Theatre Tales (Switch) Review
Will teach your kid how video games should NOT be
Kids like Fairy Tales, right?
Theatre Tales puts the player in control of the puppet master that acts out scenes from popular fairy tales. Only Little Red Riding Hood is currently available but there are other options grayed out at the start menu such as Puss in Boots, Cinderella, and Snow White. It is assumed these future episodes will be available as (paid?) DLC as the initial Theatre Tales download only costs about $1. However, the official description of the game makes it seem like all these other stories are included when they are not. Either way, clearly this is a game, more like an app, designed for young children or as a way for parents to sit down and play some Switch together.

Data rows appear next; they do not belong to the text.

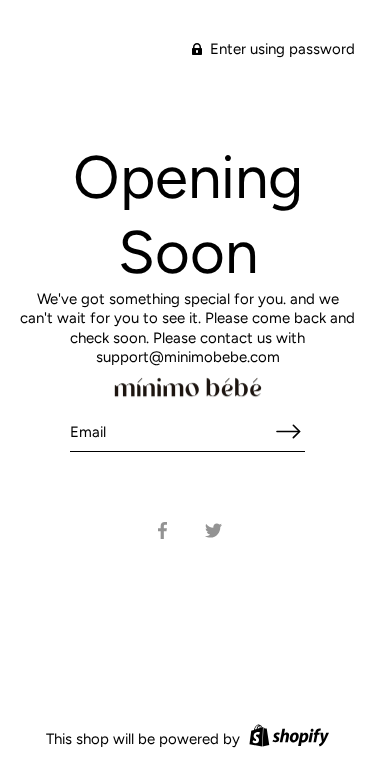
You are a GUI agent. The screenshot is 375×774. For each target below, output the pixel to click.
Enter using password (280, 49)
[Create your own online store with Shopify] (286, 739)
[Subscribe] (289, 431)
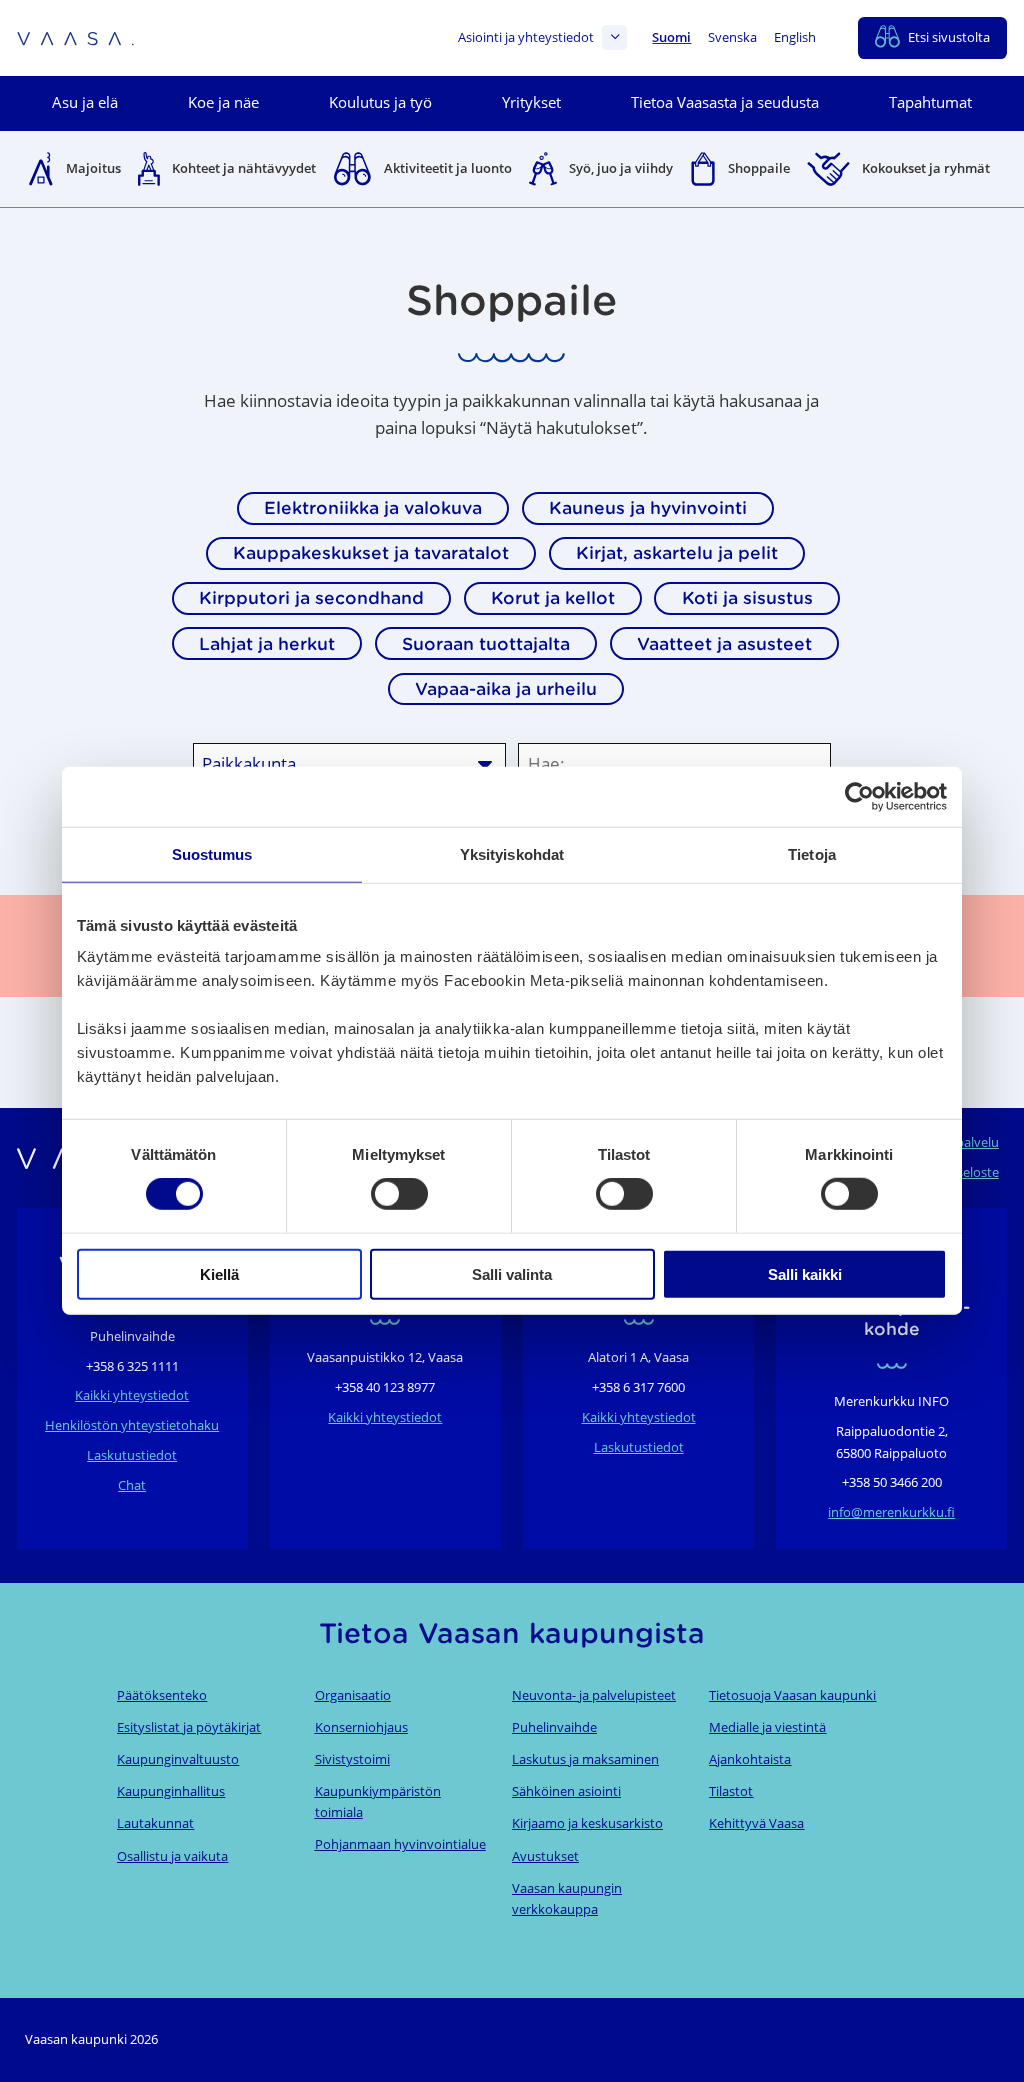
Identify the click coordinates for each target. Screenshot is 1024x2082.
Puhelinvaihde (554, 1727)
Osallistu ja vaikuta (172, 1856)
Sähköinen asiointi (566, 1791)
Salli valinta (512, 1273)
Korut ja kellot (553, 598)
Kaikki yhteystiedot (132, 1395)
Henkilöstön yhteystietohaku (132, 1425)
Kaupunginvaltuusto (178, 1759)
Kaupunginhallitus (171, 1791)
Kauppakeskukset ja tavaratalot (371, 553)
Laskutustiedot (132, 1455)
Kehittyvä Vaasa (756, 1823)
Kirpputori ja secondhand (311, 598)
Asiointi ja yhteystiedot (526, 37)
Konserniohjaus (361, 1727)
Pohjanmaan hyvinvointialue (400, 1844)
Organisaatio (353, 1695)
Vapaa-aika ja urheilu (506, 689)
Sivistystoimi (352, 1759)
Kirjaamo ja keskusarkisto (587, 1823)
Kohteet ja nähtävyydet (244, 168)
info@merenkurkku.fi (891, 1512)
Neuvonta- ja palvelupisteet (594, 1695)
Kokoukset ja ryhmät (926, 168)
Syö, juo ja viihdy (621, 168)
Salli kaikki (805, 1273)
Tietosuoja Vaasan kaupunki (792, 1695)
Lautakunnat (155, 1823)
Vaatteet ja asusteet (724, 644)
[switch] (399, 1194)
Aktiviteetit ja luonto (448, 168)
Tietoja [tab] (812, 854)
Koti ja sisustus (747, 598)
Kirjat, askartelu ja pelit (677, 553)
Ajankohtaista (750, 1759)
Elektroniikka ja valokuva (373, 508)
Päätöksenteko (162, 1695)
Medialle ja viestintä (767, 1727)
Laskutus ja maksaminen (585, 1759)
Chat (132, 1485)
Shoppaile (759, 168)
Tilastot (731, 1791)
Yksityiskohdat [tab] (512, 854)
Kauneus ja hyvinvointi (648, 508)
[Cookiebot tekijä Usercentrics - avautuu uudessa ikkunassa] (859, 797)
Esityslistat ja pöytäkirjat (189, 1727)
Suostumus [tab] (212, 854)
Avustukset (545, 1856)
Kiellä (219, 1273)
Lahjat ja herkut (267, 644)
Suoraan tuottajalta (486, 644)
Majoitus (93, 168)
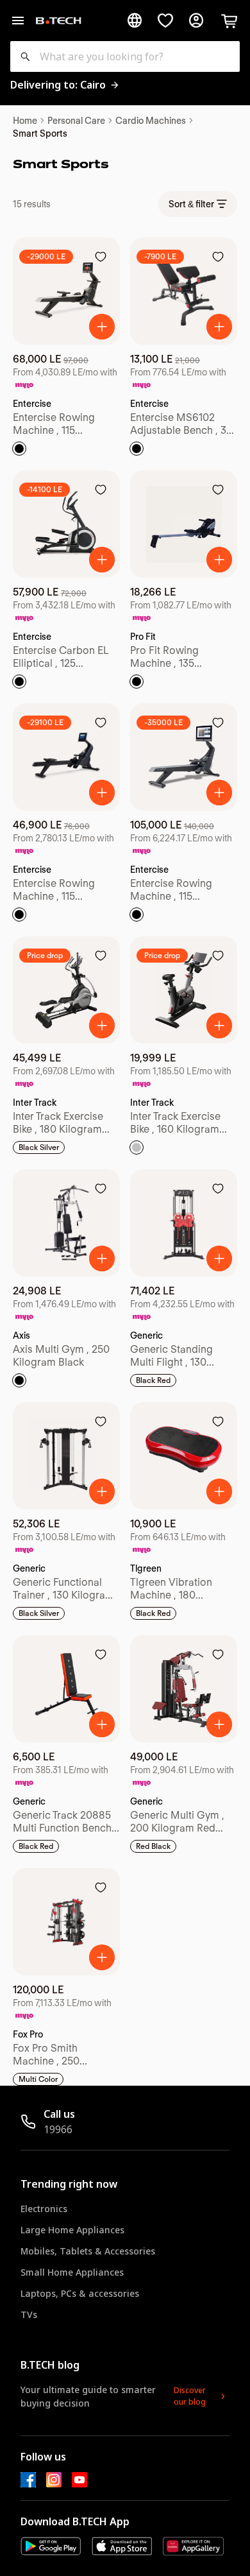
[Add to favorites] (100, 257)
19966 (58, 2129)
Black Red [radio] (153, 1380)
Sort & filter (191, 204)
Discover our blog (190, 2396)
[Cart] (229, 20)
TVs (29, 2314)
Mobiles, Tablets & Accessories (88, 2251)
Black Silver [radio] (39, 1147)
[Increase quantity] (102, 326)
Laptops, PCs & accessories (80, 2293)
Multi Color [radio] (38, 2079)
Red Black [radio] (153, 1846)
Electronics (44, 2208)
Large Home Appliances (72, 2230)
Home (25, 121)
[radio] (19, 448)
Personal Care (76, 121)
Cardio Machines (150, 121)
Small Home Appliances (72, 2272)
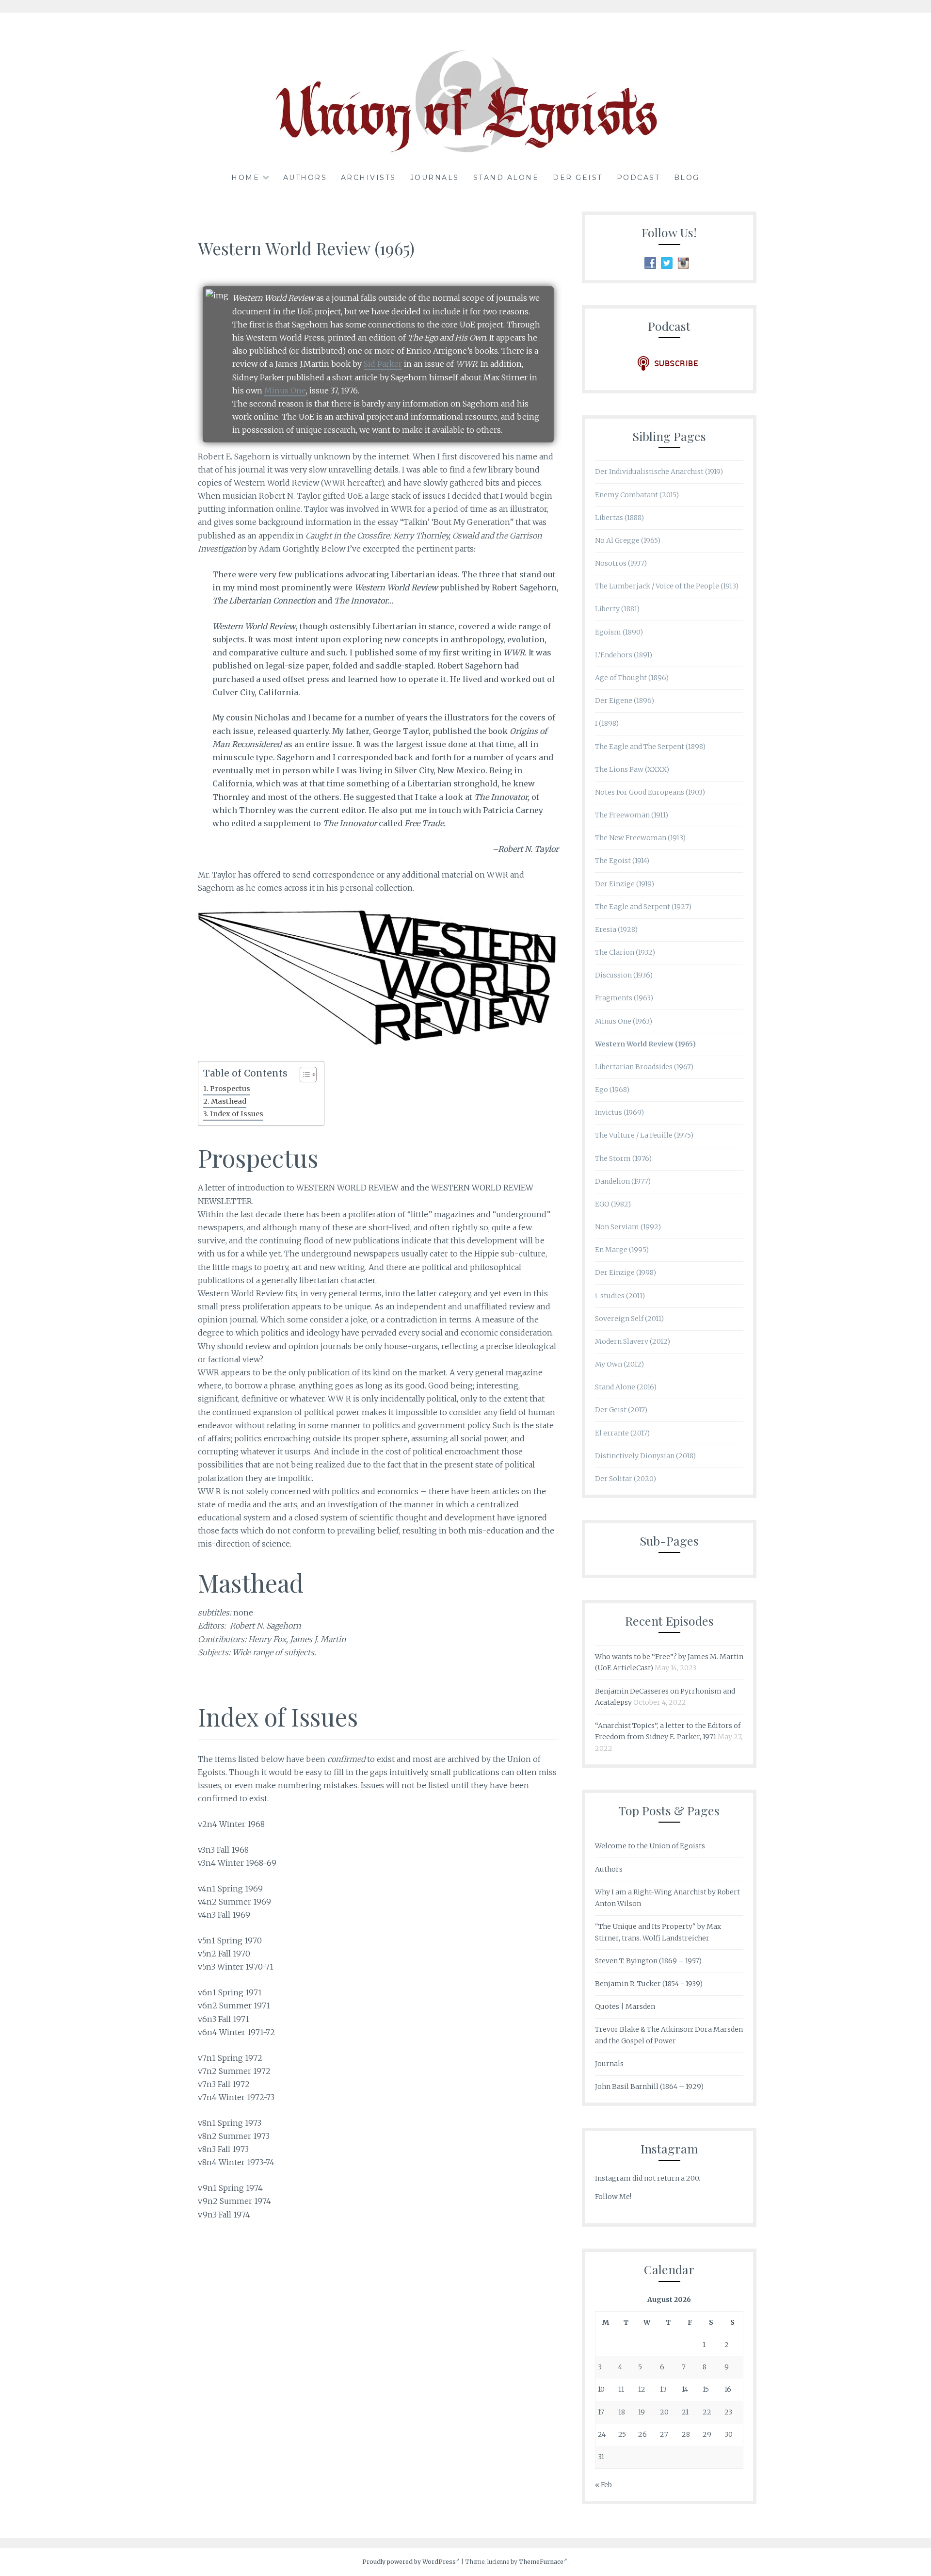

I am clearly not the target audience for this Switch eShop download but there are still some glaring flaws that any player will immediately feel – the play control is broken. In any game, since the history of mankind, players use the left d-pad or analog stick to move while the face buttons on the right side of the controller do stuff (jump, reload, action, attack, etc). Nope. Not here. Theatre Tales actually maps the movement of the puppets to the right analog stick and still expects the player to hit the “B” button on the same side of the controller to select things. I thought perhaps I synced my JoyCons wrong, or that the player was supposed to use the touch screen (the touch screen doesn’t work at all FYI). But nope. Movement and the one action button are mapped to the same JoyCon. To be clear, this is when playing in handheld mode or with a Pro Control – not holding a single JoyCon horizontally. Not only does this not work, this will confuse the heck out of adults and especially young children learning how to hold and play video games. Imagine playing a Mario game using only one thumb, making it impossible to run and jump at the same time. That is exactly what is happening here.
If you do manage to put up with the broken controls, the player simply moves back and forth across the screen to forward the story. For example, Red Riding Hood needs to bake a pie to take to grandma’s house so the player has to click on the ingredients in the room then click on the oven. There is no way to win or lose, just progress. Then, within just a couple minutes, the story concludes and the player is taken back to the main menu with all the other stories grayed out. Even with the very low asking price, it still isn’t recommended since this “game” isn’t even finished and what is there is horribly designed. Better off reading the book instead. At least the book can spell theater correctly.